Dipaparkan oleh Jokowi, pemerintah menggunakan rigid beton untuk perbaikan jalan ini, bukan aspal. Meski secara biaya lebih mahal, namun jalan menjadi lebih awet dan berumur panjang.
“Tadi saya sudah melihat dan merasakan sendiri dari Solo-Purwodadi hingga Blora, jalannya sangat mulus yang sudah bertahun-tahun bergelombang karena tanahnya yang dinamis,” ujar dia.
Baca Juga
Sebelumnya Jokowi juga meninjau ruas Jalan Surakarta-Gemolong-Purwodadi sepanjang 15 km yang selesai ditangani dengan APBN TA 2023 senilai Rp 161,1 miliar. Ruas ini merupakan bagian dari pelaksanaan IJD di Kabupaten Sragen dengan total biaya penanganan Rp 204,8 miliar sepanjang 34,4 km.

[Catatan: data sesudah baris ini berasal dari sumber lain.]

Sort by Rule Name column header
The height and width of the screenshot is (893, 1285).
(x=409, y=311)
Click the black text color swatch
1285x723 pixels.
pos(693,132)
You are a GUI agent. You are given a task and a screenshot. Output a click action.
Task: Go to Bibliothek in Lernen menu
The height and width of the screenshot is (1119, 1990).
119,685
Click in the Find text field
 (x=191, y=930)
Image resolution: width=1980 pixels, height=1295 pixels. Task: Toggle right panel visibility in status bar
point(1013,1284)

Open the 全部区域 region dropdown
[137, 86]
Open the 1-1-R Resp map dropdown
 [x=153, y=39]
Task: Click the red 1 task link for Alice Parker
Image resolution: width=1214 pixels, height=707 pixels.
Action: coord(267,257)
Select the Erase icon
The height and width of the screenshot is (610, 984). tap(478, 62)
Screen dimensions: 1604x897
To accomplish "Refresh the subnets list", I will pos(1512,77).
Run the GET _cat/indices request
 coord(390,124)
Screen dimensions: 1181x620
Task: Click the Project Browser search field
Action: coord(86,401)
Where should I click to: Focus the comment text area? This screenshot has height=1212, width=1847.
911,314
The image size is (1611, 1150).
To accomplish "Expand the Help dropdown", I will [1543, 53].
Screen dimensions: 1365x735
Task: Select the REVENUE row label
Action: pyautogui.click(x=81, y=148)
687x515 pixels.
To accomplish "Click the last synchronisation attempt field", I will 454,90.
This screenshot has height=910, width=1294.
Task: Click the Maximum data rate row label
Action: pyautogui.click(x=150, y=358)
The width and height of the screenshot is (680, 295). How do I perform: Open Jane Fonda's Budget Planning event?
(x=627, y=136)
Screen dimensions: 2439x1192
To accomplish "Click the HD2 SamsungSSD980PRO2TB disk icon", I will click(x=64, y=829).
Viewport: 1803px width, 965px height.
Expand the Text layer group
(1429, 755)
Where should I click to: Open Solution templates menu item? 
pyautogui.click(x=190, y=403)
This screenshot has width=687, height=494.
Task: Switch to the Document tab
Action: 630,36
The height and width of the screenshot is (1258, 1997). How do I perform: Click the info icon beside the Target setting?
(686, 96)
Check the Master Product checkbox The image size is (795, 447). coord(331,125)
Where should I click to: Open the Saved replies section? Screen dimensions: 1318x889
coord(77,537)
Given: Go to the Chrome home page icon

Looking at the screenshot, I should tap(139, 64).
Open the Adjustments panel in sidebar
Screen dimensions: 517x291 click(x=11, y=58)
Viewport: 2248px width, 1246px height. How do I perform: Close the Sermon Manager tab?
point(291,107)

Dalam peresmian ruas jalan ini, Jokowi didampingi oleh Menteri Pekerjaan Umum dan Perumahan Rakyat, Basuki Hadimuljono. Basuki menyampaikan bahwa perbaikan jalan dengan IJD di Provinsi Jateng mencakup 40 ruas sepanjang 289,8 km dengan biaya sebesar Rp 1,36 triliun.
"Melalui IJD, jalan-jalan daerah yang rusak diperbaiki melalui bantuan dari pusat, diutamakan jalan penghubung kawasan produksi dan industry dengan outlet dan pasarnya" ujar Basuki.
Khusus Kabupaten Blora, tiga ruas jalan daerah yang ditangani melalui IJD sepanjang 32,3 km dengan biaya Rp 257,6 miliar. Tiga ruas jalan tersebut adalah Jalan Purwodadi-Wirosari-Blora sepanjang 12,1 km dengan biaya Rp 156,8 miliar, Jalan Wuluk-Klatak (Rp 47 miliar) sepanjang 10,8 km, dan Jalan Randublatung-Getas (Rp 53,8 miliar) sepanjang 9,4 km.